>> Begin Records for the task
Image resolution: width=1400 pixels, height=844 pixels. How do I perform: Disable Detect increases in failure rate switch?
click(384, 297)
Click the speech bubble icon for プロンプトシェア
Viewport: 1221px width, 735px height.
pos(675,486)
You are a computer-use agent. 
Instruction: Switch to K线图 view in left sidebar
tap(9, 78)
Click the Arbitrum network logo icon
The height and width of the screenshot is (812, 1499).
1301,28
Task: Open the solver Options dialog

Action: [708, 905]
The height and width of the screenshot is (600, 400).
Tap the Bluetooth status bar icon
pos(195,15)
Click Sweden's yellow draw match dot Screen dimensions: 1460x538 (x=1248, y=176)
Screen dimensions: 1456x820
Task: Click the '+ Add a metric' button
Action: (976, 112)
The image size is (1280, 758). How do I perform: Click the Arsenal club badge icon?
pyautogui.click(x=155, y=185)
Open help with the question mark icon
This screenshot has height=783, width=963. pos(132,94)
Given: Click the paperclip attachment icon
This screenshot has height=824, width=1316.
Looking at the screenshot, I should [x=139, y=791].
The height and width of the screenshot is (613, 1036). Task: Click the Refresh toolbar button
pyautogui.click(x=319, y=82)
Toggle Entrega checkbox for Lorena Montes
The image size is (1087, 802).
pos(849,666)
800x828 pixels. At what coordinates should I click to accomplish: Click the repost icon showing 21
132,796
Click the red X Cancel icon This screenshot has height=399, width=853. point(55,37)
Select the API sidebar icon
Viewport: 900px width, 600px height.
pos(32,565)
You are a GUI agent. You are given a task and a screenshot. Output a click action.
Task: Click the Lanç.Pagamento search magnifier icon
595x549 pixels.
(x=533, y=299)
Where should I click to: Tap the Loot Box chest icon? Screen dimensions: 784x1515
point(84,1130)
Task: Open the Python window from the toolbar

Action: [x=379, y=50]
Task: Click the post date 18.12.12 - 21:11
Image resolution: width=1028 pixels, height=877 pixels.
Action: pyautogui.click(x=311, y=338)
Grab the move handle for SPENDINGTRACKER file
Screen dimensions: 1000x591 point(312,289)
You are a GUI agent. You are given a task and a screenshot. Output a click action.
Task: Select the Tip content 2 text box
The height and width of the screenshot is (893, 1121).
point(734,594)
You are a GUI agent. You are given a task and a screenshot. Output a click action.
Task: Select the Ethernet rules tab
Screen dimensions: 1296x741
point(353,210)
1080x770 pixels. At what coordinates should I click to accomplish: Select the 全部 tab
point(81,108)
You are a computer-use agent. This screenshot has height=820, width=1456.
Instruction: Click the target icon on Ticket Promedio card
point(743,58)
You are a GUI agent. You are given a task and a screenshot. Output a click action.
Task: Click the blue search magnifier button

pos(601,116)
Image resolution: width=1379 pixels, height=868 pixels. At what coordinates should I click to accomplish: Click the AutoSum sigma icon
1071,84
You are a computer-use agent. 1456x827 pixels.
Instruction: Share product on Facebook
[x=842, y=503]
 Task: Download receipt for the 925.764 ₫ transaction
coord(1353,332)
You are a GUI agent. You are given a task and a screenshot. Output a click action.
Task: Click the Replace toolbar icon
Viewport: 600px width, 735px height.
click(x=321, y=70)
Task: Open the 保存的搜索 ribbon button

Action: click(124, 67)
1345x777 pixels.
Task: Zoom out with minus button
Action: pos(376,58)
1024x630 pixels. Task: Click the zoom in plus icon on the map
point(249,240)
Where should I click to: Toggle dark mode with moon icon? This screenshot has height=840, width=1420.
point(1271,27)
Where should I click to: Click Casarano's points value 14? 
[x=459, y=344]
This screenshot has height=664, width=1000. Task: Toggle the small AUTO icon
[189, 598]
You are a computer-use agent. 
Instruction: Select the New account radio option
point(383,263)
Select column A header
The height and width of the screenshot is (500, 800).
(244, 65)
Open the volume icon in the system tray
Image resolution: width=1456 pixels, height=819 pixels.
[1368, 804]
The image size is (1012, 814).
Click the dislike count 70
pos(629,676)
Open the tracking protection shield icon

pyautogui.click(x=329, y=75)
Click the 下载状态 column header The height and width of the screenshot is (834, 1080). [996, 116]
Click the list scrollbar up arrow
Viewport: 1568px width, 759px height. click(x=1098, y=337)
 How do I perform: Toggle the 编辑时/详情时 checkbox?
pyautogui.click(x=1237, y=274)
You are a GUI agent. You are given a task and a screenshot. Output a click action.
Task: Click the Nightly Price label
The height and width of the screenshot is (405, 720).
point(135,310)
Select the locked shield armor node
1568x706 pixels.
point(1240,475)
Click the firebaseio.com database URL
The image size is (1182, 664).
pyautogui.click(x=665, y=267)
>> End Records for the task
◆ **Prompt**:
Render all of the lines above as a numbered list, omitting any blank lines.

◆ **Response**:
1. Image resolution: width=1400 pixels, height=844 pixels. How do I perform: Disable Detect increases in failure rate switch?
2. click(384, 297)
3. Click the speech bubble icon for プロンプトシェア
4. Viewport: 1221px width, 735px height.
5. pos(675,486)
6. You are a computer-use agent. 
7. Instruction: Switch to K线图 view in left sidebar
8. tap(9, 78)
9. Click the Arbitrum network logo icon
10. The height and width of the screenshot is (812, 1499).
11. 1301,28
12. Task: Open the solver Options dialog
13. Action: [708, 905]
14. The height and width of the screenshot is (600, 400).
15. Tap the Bluetooth status bar icon
16. pos(195,15)
17. Click Sweden's yellow draw match dot Screen dimensions: 1460x538 (x=1248, y=176)
18. Screen dimensions: 1456x820
19. Task: Click the '+ Add a metric' button
20. Action: (976, 112)
21. The image size is (1280, 758). How do I perform: Click the Arsenal club badge icon?
22. pyautogui.click(x=155, y=185)
23. Open help with the question mark icon
24. This screenshot has height=783, width=963. pos(132,94)
25. Given: Click the paperclip attachment icon
26. This screenshot has height=824, width=1316.
27. Looking at the screenshot, I should [x=139, y=791].
28. The height and width of the screenshot is (613, 1036). Task: Click the Refresh toolbar button
29. pyautogui.click(x=319, y=82)
30. Toggle Entrega checkbox for Lorena Montes
31. The image size is (1087, 802).
32. pos(849,666)
33. 800x828 pixels. At what coordinates should I click to accomplish: Click the repost icon showing 21
34. 132,796
35. Click the red X Cancel icon This screenshot has height=399, width=853. point(55,37)
36. Select the API sidebar icon
37. Viewport: 900px width, 600px height.
38. pos(32,565)
39. You are a GUI agent. You are given a task and a screenshot. Output a click action.
40. Task: Click the Lanç.Pagamento search magnifier icon
41. 595x549 pixels.
42. (x=533, y=299)
43. Where should I click to: Tap the Loot Box chest icon? Screen dimensions: 784x1515
44. point(84,1130)
45. Task: Open the Python window from the toolbar
46. Action: [x=379, y=50]
47. Task: Click the post date 18.12.12 - 21:11
48. Image resolution: width=1028 pixels, height=877 pixels.
49. Action: pyautogui.click(x=311, y=338)
50. Grab the move handle for SPENDINGTRACKER file
51. Screen dimensions: 1000x591 point(312,289)
52. You are a GUI agent. You are given a task and a screenshot. Output a click action.
53. Task: Select the Tip content 2 text box
54. The height and width of the screenshot is (893, 1121).
55. point(734,594)
56. You are a GUI agent. You are given a task and a screenshot. Output a click action.
57. Task: Select the Ethernet rules tab
58. Screen dimensions: 1296x741
59. point(353,210)
60. 1080x770 pixels. At what coordinates should I click to accomplish: Select the 全部 tab
61. point(81,108)
62. You are a computer-use agent. This screenshot has height=820, width=1456.
63. Instruction: Click the target icon on Ticket Promedio card
64. point(743,58)
65. You are a GUI agent. You are given a task and a screenshot. Output a click action.
66. Task: Click the blue search magnifier button
67. pos(601,116)
68. Image resolution: width=1379 pixels, height=868 pixels. At what coordinates should I click to accomplish: Click the AutoSum sigma icon
69. 1071,84
70. You are a computer-use agent. 1456x827 pixels.
71. Instruction: Share product on Facebook
72. [x=842, y=503]
73.  Task: Download receipt for the 925.764 ₫ transaction
74. coord(1353,332)
75. You are a GUI agent. You are given a task and a screenshot. Output a click action.
76. Task: Click the Replace toolbar icon
77. Viewport: 600px width, 735px height.
78. click(x=321, y=70)
79. Task: Open the 保存的搜索 ribbon button
80. Action: click(124, 67)
81. 1345x777 pixels.
82. Task: Zoom out with minus button
83. Action: pos(376,58)
84. 1024x630 pixels. Task: Click the zoom in plus icon on the map
85. point(249,240)
86. Where should I click to: Toggle dark mode with moon icon? This screenshot has height=840, width=1420.
87. point(1271,27)
88. Where should I click to: Click Casarano's points value 14? 
89. [x=459, y=344]
90. This screenshot has height=664, width=1000. Task: Toggle the small AUTO icon
91. [189, 598]
92. You are a computer-use agent. 
93. Instruction: Select the New account radio option
94. point(383,263)
95. Select column A header
96. The height and width of the screenshot is (500, 800).
97. (244, 65)
98. Open the volume icon in the system tray
99. Image resolution: width=1456 pixels, height=819 pixels.
100. [1368, 804]
101. The image size is (1012, 814).
102. Click the dislike count 70
103. pos(629,676)
104. Open the tracking protection shield icon
105. pyautogui.click(x=329, y=75)
106. Click the 下载状态 column header The height and width of the screenshot is (834, 1080). [996, 116]
107. Click the list scrollbar up arrow
108. Viewport: 1568px width, 759px height. click(x=1098, y=337)
109.  How do I perform: Toggle the 编辑时/详情时 checkbox?
110. pyautogui.click(x=1237, y=274)
111. You are a GUI agent. You are given a task and a screenshot. Output a click action.
112. Task: Click the Nightly Price label
113. The height and width of the screenshot is (405, 720).
114. point(135,310)
115. Select the locked shield armor node
116. 1568x706 pixels.
117. point(1240,475)
118. Click the firebaseio.com database URL
119. The image size is (1182, 664).
120. pyautogui.click(x=665, y=267)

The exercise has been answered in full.